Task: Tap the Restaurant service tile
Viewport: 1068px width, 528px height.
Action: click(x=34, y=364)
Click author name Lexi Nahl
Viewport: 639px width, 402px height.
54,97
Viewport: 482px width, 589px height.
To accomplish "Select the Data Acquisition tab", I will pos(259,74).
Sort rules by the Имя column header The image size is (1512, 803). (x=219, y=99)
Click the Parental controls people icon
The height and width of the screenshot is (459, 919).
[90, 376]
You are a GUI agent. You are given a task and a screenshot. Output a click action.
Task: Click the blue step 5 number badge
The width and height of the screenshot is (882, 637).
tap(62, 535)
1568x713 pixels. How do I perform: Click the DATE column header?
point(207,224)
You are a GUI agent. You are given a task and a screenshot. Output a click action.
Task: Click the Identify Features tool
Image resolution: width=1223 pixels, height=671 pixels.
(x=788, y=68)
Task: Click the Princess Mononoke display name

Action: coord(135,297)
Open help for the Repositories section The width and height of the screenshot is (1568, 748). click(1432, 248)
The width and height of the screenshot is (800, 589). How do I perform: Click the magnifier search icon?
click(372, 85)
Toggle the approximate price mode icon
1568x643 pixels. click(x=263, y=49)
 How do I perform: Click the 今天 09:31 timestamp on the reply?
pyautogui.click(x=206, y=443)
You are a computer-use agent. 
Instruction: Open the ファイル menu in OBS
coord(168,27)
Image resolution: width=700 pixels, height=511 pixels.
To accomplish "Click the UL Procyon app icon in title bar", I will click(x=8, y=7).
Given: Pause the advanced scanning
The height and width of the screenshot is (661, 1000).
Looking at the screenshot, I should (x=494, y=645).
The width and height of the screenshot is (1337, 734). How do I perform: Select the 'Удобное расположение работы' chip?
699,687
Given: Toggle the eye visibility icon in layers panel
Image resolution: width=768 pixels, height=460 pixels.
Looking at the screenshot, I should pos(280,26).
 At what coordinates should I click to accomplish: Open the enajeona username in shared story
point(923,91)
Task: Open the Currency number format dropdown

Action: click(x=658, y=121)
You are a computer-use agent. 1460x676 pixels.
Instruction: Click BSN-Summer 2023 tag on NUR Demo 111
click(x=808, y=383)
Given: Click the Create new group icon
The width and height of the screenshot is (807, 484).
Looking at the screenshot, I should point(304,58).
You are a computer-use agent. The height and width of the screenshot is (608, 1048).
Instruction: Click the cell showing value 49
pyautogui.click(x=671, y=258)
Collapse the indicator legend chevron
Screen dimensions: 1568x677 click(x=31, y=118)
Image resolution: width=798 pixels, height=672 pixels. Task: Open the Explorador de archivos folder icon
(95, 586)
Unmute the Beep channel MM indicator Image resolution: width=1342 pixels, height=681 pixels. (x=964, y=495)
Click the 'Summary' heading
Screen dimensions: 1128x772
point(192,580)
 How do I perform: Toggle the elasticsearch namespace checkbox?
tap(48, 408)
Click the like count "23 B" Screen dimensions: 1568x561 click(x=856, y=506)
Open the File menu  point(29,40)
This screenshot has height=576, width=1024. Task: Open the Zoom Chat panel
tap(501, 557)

_Your objective:_ Look over the listing. Pull out every line with the string "computer" in it.

_Answer to this problem:_
You are a computer-use agent. 
You are a computer-use agent. 1460x676 pixels.
You are a computer-use agent. The height and width of the screenshot is (608, 1048).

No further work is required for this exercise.